Sesungguhnya: Sebuah Pencarian Cinta, Bab 11-12

 Bab 11: Simpati Ilahi

Hujan turun pelan-pelan seperti air mata yang jatuh dari langit. Tidak deras, namun cukup untuk membasahi bumi dan menyelimuti kota kecil tempat Rafi tinggal dengan selimut abu-abu yang dingin. Duduk di teras rumah tua peninggalan almarhum ayahnya, Rafi memandangi rintik hujan yang menari di ujung daun. Di hadapannya, secangkir teh meluapkan aroma hangat yang kontras dengan dinginnya cuaca. Tapi hangat itu belum sanggup mencairkan beku di dadanya.

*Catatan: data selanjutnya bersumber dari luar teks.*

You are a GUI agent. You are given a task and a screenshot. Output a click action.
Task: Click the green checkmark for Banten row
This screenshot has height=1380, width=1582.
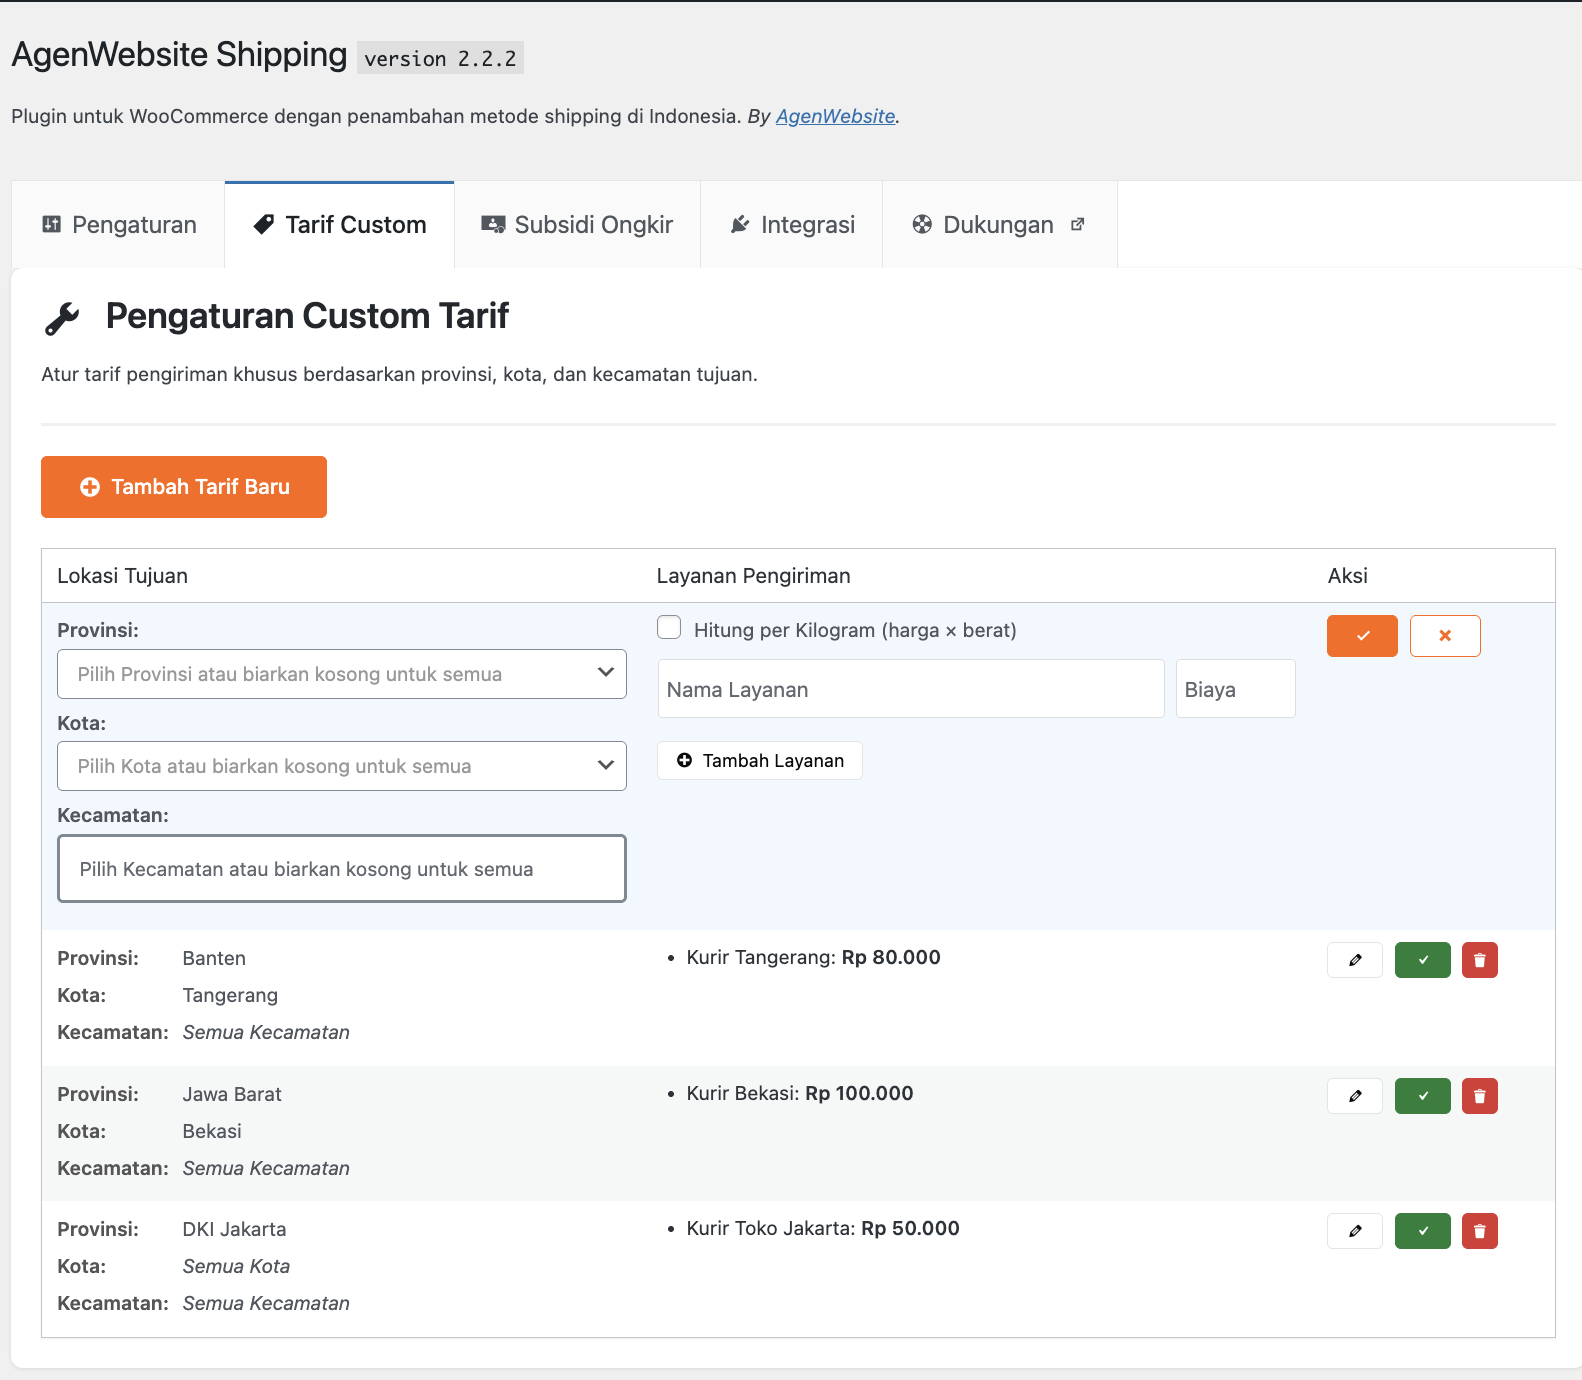1422,960
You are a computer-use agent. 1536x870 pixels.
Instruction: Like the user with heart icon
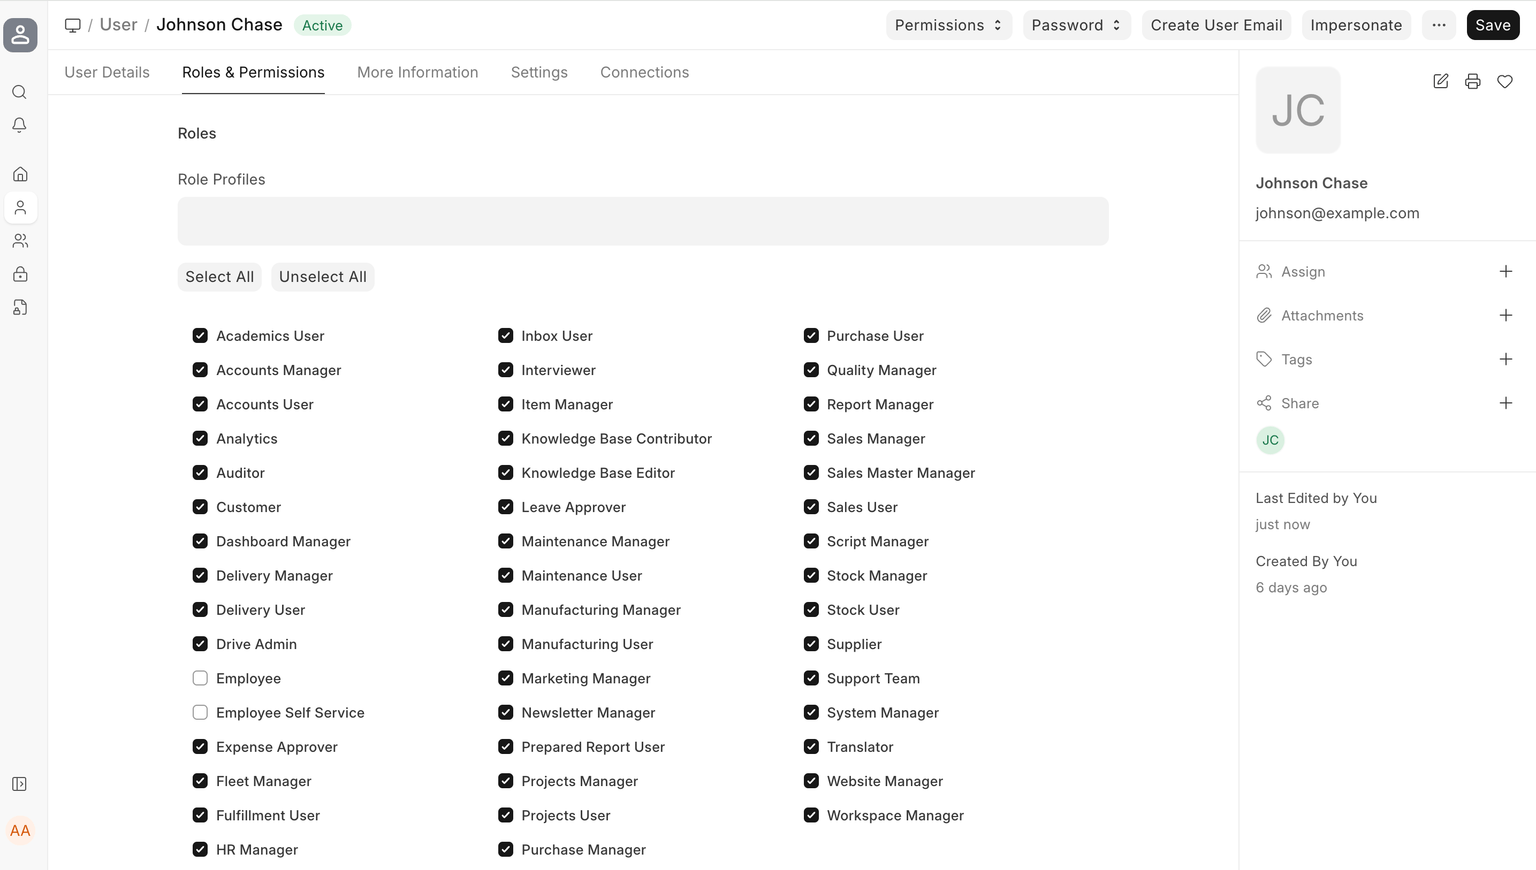tap(1504, 82)

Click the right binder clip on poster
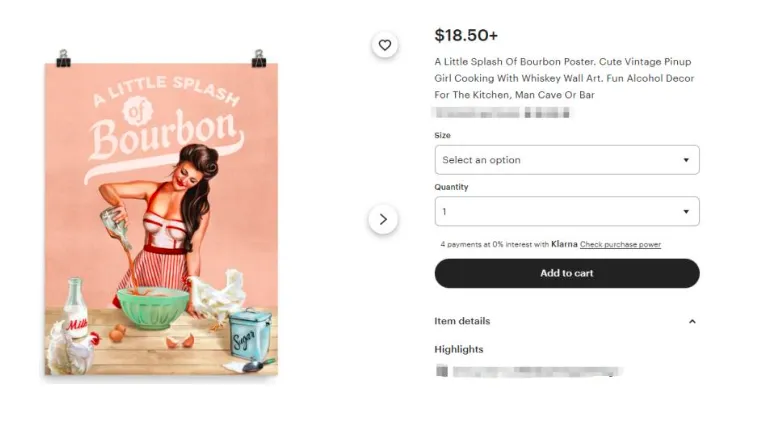[259, 58]
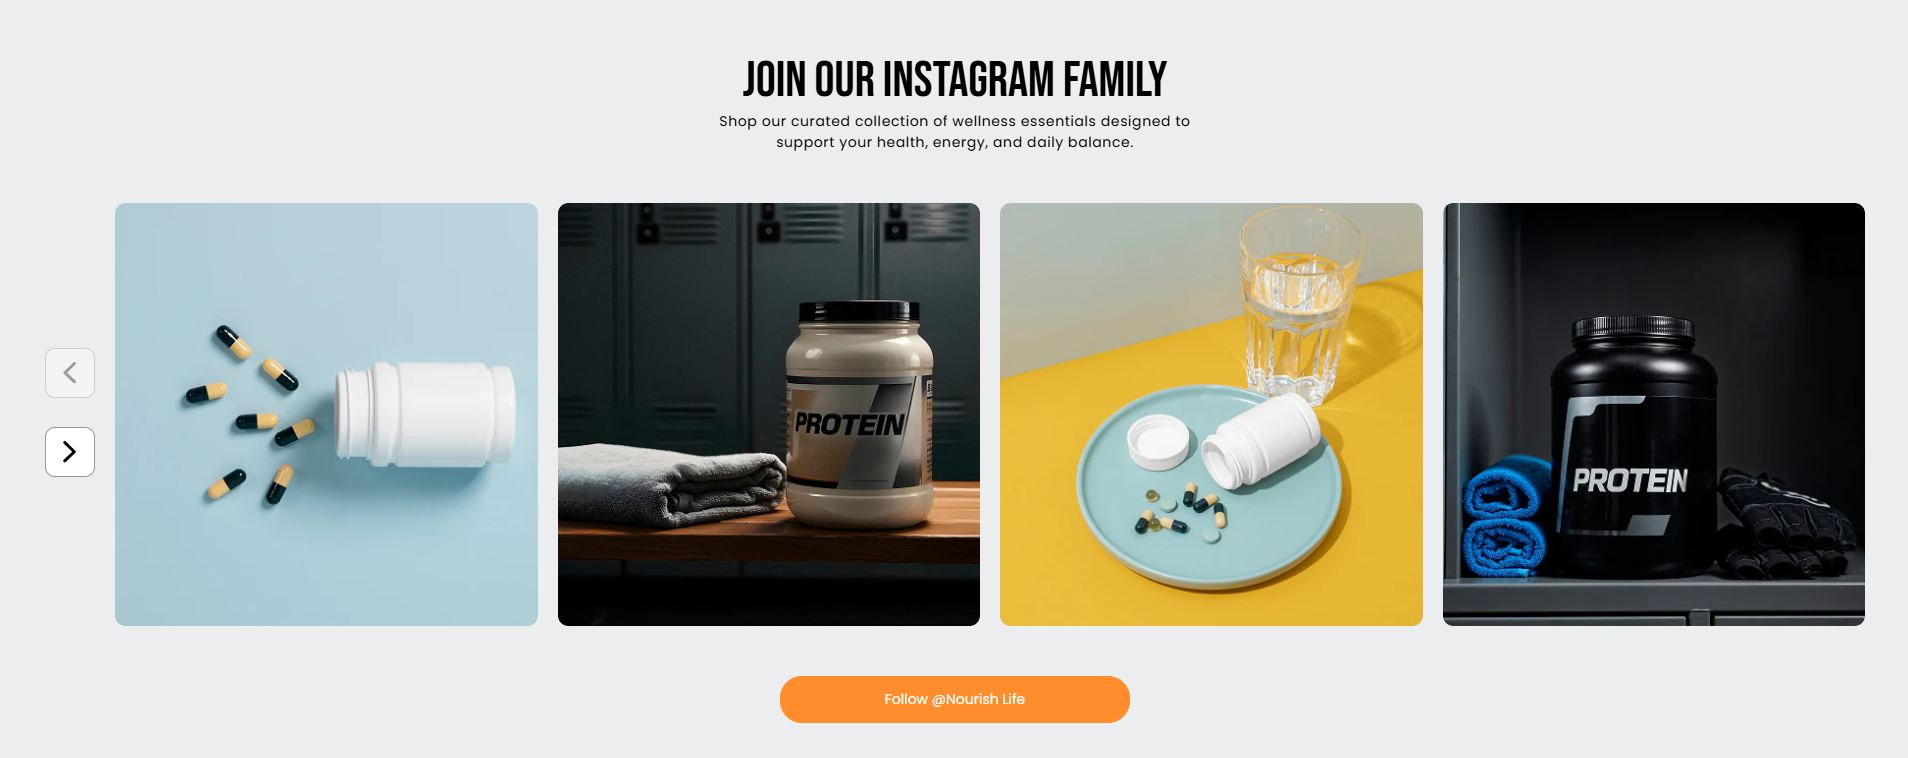This screenshot has height=758, width=1908.
Task: Open the black protein tub photo
Action: click(1654, 414)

Selama beberapa bulan terakhir, hidupnya seperti dilanda badai bertubi-tubi. Ia kehilangan pekerjaan setelah perusahaan tempatnya bekerja selama tujuh tahun memutuskan untuk melakukan efisiensi besar-besaran. Tak lama berselang, ibunya yang sudah lama sakit, berpulang ke rahmatullah. Sebuah kehilangan yang mengiris jiwanya. Dan seakan belum cukup, kekasihnya yang telah menemaninya sejak bangku kuliah, memutuskan hubungan karena merasa lelah hidup dalam ketidakpastian.

Di tengah keterpurukan itu, Rafi sempat merasa kosong. Ia tak tahu harus marah kepada siapa. Dunia terasa tak adil, dan Tuhan terasa jauh. Ia mempertanyakan, “Mengapa aku yang mendapat semua ini? Apa yang telah kulakukan sampai pantas menerima ujian sebesar ini?”

Namun hari-hari berjalan terus, dan waktu — meski tidak menyembuhkan segalanya — perlahan melunakkan luka. Rafi mulai belajar menerima. Ia mulai melangkah ke masjid kecil di dekat rumahnya, bukan karena ingin menunjukkan kesalehan, tapi karena hatinya membutuhkan tempat berpaut. Setiap sujud yang ia lakukan, terasa seperti pengakuan: bahwa ia lemah, bahwa ia tidak mampu mengendalikan hidupnya sepenuhnya, dan bahwa ia membutuhkan sesuatu yang lebih besar dari dirinya untuk tetap bertahan.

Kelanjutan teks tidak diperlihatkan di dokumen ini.